Among oxygen-derived metabolites several studies have shown that malondialdehyde (MDA), a substance derived from unsaturated fatty acid peroxidation and cell membrane oxidative breakdown, as measured by the formation of thiobarbituric acid reactive substances, is correlated to AP severity. Thus, different investigators have analyzed MDA levels in the early stages of both serious and mild acute pancreatitis with conflicting results (10-15). The measurement process is key to differentiate true MDA levels from those of other thiobarbituric acid reactive substances, as pointed out by Hernández et al. (16) in their paper published in this issue of the Spanish Journal of Gastroenterology. Researchers use a high-resolution liquid chromatography system to measure free serum MDA levels. Thus they analyze MDA levels in their series of 169 patients with early pancreatitis versus 20 healthy volunteers. MDA levels at 24 and 48 hours were higher in patients with mild or severe pancreatitis than in control subjects, but this difference disappears at 96 hours. On the other hand, MDA levels do not differ between patients with pancreatitis according to severity, in contrast to other papers where thiobarbituric acid levels are measured (10,12,13,17). The study results are partly as expected -patients with acute pancreatitis exhibit higher MDA levels as compared to healthy controls, similar to what would have happened should amylasemia be measured. However, doubt remains about the way MDA levels would behave not in healthy controls but in patients with an acute abdominal condition, including mesenteric ischemia, acute intestinal inflammation bacterial infection, etc. On the other hand, this substance measurement does not differ between more and less severe forms of acute pancreatitis, which -new studies pending- would go against a future use of MDA as a prognostic factor in these patients.

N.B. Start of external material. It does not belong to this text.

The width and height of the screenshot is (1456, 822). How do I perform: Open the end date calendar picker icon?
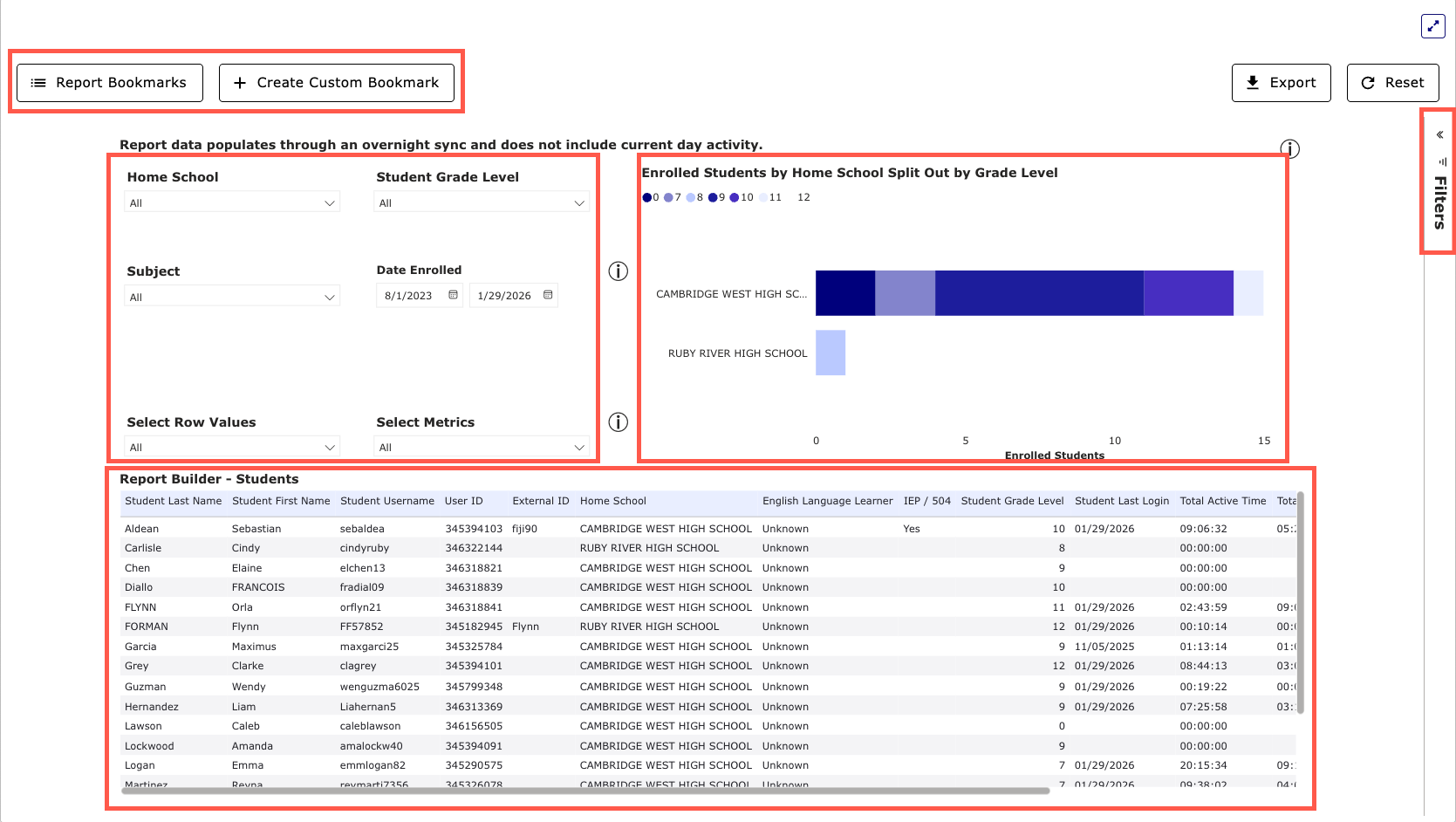coord(548,295)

Biochemical changes during early-stage AP represent a critical fact of key significance for prognosis. Hence many authors posit the presence of a window period where all measures intended to control and modulate inflammation may improve the final result as inferred from this interesting paper by Hernández et al. (16), even though the attribution of an initial tissue damage mechanism to free oxygen radicals is difficult to establish given that patients usually delay their seeking help and are seen when these pathogenic mechanisms for acinar cell damage are already ongoing. Besides their pathophysiological involvement at process onset, they may also be generated and contribute to progression.
If oxidative stress plays a significant role in the pathophysiology of AP, particularly of severe cases, the role of antioxidant agents in the management of this disease remains to be elucidated. Several studies have attempted to demonstrate the potentially beneficial effect of antioxidant agents for AP in terms of severity, prognosis, and hospital stay, although to date no conclusive results have been obtained to support their regular use, and hence they are not included in any guidelines for the management of this condition. In these papers the use of patient inclusion criteria based on time since symptom onset, time of antioxidant treatment onset, and type of drugs used might well account for the untoward findings obtained. New multicenter studies may in the future provide more accurate information on the benefits potentially derived from their use (18-21).